‘Dromen zijn bedrog’, zong ooit iemand. Maar wat is een droom eigenlijk en wat gebeurd er? Waar komt deze onbestuurbare hersenactiviteit vandaan?
Ik probeer een tijd lang mijn dromen op te schrijven in de hoop er iets wijzer van te worden.
19 april 2020
De oude kar en de kinderen
We lopen op een plek, het lijkt op een markt. Daar zie ik een heel oude wagen staan om achter een paard te spannen. Hij is zo oud, dat hij helemaal uit elkaar valt, maar ik zie dat het houtwerk nog redelijk intact is. Die zou ik misschien wel op kunnen knappen. Ik informeer bij de eigenaar of er een mogelijkheid is om hem over te nemen. De man antwoord dat dit kan, maar dat ik de kinderen er dan wel bij moet nemen. Ik kijk naar zijn wijzende vinger en zie er enkele kleine kinderen zitten. ‘Oké, dat doen we dan maar.’

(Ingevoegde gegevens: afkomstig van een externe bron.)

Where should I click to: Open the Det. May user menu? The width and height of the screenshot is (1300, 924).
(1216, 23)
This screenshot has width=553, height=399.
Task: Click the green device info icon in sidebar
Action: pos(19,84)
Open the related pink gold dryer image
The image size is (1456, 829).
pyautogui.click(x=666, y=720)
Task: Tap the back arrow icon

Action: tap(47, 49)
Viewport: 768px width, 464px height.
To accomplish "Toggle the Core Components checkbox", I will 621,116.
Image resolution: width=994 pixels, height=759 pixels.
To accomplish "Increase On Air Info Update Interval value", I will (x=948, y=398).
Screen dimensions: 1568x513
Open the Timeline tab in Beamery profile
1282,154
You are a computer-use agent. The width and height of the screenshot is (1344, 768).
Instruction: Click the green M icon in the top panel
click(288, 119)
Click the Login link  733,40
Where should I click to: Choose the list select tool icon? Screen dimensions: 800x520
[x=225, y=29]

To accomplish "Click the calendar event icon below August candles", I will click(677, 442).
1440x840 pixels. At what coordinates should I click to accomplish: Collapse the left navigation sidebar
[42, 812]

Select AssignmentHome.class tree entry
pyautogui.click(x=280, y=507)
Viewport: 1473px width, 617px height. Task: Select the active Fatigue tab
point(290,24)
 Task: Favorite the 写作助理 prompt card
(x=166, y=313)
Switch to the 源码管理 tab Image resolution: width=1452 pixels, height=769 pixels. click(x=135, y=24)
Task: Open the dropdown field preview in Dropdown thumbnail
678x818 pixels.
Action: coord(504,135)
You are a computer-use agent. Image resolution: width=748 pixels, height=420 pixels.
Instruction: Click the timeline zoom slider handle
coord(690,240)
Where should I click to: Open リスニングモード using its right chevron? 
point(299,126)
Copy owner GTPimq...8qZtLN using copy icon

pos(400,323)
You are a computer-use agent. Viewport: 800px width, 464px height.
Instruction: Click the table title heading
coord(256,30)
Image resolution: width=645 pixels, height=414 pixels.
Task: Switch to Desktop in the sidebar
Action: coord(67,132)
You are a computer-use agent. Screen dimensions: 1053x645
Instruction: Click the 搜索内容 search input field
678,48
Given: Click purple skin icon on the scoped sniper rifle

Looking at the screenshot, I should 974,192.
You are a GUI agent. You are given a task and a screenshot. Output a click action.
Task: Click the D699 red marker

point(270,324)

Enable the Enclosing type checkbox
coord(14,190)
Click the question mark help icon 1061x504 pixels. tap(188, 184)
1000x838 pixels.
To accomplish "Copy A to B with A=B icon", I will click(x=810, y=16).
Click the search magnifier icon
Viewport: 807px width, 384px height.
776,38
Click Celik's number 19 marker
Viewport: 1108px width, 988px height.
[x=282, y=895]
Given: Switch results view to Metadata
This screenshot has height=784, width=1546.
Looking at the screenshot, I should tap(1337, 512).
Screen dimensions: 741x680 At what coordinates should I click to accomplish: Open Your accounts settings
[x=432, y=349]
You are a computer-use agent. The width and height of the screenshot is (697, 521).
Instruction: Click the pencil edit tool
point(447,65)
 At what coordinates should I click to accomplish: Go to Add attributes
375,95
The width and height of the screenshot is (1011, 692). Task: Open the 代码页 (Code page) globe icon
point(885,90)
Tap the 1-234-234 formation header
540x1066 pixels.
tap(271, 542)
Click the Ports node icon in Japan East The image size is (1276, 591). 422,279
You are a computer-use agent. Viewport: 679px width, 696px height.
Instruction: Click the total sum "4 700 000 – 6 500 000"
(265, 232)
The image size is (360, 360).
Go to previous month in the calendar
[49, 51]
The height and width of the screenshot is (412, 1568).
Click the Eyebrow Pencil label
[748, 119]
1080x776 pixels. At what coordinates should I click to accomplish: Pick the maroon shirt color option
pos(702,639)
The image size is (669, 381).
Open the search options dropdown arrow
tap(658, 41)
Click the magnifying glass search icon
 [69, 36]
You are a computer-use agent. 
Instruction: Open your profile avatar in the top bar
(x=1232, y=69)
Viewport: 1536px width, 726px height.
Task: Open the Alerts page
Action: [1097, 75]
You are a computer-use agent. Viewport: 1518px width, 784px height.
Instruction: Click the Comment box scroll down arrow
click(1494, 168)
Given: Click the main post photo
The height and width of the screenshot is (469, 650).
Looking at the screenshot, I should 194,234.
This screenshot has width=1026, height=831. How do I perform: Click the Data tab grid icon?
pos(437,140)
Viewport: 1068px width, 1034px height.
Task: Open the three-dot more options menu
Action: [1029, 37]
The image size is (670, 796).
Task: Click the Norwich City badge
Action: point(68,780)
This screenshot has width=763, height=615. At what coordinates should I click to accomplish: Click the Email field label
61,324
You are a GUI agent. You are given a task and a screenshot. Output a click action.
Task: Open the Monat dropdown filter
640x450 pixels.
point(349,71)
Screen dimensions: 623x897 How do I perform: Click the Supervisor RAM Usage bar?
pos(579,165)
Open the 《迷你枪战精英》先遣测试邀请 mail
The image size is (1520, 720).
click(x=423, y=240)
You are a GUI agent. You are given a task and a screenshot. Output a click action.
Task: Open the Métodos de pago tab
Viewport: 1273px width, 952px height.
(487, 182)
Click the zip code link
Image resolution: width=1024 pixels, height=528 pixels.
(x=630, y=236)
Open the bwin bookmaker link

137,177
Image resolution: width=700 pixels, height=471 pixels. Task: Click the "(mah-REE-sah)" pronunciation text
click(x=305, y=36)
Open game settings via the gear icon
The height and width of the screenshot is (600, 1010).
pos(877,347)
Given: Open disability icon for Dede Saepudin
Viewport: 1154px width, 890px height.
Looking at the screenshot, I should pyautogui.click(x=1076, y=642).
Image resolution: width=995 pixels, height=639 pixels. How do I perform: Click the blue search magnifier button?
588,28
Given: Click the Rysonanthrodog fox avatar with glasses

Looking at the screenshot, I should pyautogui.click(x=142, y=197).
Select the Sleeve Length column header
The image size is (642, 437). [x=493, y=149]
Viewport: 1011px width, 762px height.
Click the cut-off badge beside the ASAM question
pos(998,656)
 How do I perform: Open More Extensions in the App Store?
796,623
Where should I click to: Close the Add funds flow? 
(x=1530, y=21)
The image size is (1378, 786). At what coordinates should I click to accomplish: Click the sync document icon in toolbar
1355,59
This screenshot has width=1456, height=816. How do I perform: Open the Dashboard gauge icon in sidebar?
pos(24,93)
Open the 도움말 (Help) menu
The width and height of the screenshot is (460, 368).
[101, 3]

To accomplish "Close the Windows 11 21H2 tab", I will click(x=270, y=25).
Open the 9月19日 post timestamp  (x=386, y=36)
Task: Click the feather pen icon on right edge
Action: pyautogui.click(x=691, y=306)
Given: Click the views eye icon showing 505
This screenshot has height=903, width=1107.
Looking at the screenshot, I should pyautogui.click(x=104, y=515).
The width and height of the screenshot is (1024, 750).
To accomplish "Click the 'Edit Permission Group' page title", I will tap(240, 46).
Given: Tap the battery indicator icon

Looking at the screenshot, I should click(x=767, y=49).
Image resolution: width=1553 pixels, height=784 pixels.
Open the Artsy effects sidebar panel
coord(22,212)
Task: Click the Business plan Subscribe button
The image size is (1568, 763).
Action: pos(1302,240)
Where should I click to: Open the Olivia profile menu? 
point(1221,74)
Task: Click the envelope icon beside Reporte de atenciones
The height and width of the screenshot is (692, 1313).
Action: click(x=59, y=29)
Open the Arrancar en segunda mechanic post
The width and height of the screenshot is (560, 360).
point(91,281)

Ik til ze een voor een op en breng ze naar de kar. Maar die is nog zo gammel, dat ze er bijna meteen af vallen. Voorzichtig probeer ik de eerste iets meer stevigheid te geven, de volgende leg ik aan de andere kant, dat geeft wat tegenwicht. Als ik op weg wil gaan om de derde op te halen, zie ik dat de eerste niet stil blijft liggen. Hij draait en wurmt zich vooruit. Natuurlijk, dat doen kinderen altijd. Het is geen zak hooi die ergens stil blijft liggen, ze gaan meteen op onderzoek uit.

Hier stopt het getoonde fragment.